3. It made exactly five quarts of stock as the recipe stated. The slow, medium-low heat reduced the mixture into a fine concentrated stock. I will be sharing the stock with Joy and Char as they use it for their gravy or stuffing.
This cute little turkey made of pipe cleaners and a pine cone, made by my mother many, many years ago. I won’t be able to spend the holiday with Mom and Dad. They are getting older and I get out to visit them every two months. Each visit is a precious moment of remembering good times, despite the daily challenges they face. Thanksgiving is a holiday of purely being thankful without any pretenses or expectations. Happy Thanksgiving Mom and Dad.
The food star of Thanksgiving is the turkey, but what guests remember best are the side dishes. This side dish is a staple of our friend’s Terry and Joy every Thanksgiving. They named it Norfolk Ruth’s Cauliflower after Terry’s mother who was the best cook in Stanton County Nebraska in the 1960-70’s. It is unusual but quite tasty. Maybe it was Ruth’s way of getting everyone at the table to eat their vegetables?

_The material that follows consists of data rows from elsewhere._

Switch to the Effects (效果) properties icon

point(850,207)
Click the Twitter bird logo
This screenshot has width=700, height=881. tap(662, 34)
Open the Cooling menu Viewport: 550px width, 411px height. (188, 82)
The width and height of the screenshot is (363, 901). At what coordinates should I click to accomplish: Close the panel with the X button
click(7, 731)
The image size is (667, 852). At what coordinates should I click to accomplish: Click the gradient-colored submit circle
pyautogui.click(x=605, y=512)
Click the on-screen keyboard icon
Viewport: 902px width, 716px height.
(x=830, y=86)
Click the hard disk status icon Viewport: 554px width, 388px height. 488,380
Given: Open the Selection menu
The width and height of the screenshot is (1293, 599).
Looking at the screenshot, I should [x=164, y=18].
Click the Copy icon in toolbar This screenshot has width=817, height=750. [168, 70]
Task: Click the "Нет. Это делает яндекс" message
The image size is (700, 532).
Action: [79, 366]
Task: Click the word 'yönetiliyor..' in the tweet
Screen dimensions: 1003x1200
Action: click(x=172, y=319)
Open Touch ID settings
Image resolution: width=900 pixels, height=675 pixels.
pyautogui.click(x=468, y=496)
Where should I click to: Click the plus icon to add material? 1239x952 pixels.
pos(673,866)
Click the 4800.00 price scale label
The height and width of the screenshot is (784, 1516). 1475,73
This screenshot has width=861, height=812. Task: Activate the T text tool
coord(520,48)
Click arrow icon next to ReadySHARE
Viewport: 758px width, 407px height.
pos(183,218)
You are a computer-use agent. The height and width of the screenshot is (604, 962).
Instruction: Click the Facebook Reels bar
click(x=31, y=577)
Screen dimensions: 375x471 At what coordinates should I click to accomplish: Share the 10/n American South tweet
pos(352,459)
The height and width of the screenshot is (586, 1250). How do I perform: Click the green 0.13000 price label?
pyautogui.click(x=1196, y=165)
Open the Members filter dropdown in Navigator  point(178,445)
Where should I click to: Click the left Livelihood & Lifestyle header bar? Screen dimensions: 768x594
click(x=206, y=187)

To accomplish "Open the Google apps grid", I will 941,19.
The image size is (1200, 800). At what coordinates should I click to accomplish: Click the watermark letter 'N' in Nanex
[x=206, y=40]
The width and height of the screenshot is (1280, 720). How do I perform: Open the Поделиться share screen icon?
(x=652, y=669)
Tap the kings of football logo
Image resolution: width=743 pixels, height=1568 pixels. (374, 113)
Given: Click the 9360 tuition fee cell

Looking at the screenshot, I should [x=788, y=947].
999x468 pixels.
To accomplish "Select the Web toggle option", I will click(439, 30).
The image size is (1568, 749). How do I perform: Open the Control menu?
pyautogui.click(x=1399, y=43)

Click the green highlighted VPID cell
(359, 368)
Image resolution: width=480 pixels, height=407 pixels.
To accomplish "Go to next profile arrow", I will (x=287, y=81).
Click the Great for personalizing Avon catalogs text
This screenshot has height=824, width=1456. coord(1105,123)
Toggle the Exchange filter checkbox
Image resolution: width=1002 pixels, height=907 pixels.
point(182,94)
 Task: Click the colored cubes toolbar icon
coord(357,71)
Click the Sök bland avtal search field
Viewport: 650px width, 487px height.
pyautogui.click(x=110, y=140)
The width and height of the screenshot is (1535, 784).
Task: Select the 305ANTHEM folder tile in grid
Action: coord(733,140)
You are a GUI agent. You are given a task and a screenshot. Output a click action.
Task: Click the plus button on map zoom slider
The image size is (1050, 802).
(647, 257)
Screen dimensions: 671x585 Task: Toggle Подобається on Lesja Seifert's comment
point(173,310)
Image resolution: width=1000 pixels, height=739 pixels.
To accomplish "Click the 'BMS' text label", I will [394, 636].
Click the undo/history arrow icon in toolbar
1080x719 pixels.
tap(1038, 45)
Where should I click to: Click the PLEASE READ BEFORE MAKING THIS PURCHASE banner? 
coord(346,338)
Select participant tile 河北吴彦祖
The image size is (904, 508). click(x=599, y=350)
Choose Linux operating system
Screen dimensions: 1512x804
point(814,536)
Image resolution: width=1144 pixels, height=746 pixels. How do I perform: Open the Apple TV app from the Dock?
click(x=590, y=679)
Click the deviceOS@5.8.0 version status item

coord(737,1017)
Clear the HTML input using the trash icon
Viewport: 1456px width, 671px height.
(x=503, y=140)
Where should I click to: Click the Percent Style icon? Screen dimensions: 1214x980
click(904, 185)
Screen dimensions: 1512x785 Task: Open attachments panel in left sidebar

Ingredients 1 head of cauliflower 1 serving of homemade white sauce (like the one on the side of the cornstarch box) 1 small jar of drained and sliced green olives with pimento 1 cup of cornflakes, crushedDirections: Steam the head of cauliflower until it is al dente. Don’t overcook it because after the toppings are in place, it is to be baked in the oven. Make the white sauce according to the directions on the cornstarch box. Drain and slice the olives. Put the cornflakes in a zip lock bag and use a rolling pin to crush to small pieces.
Place the al dente cauliflower in a oven proof bowl or dish, leaving a 2-inch clearance on the side of the baking dish. Sprinkle the green olives atop the cauliflower, then pour the white sauce atop. Sprinkle the crushed cornflakes over the cauliflower. Bake in a 350 degree oven for 15-20 minutes until the cornflake topping has browned. Serves 6-8 people.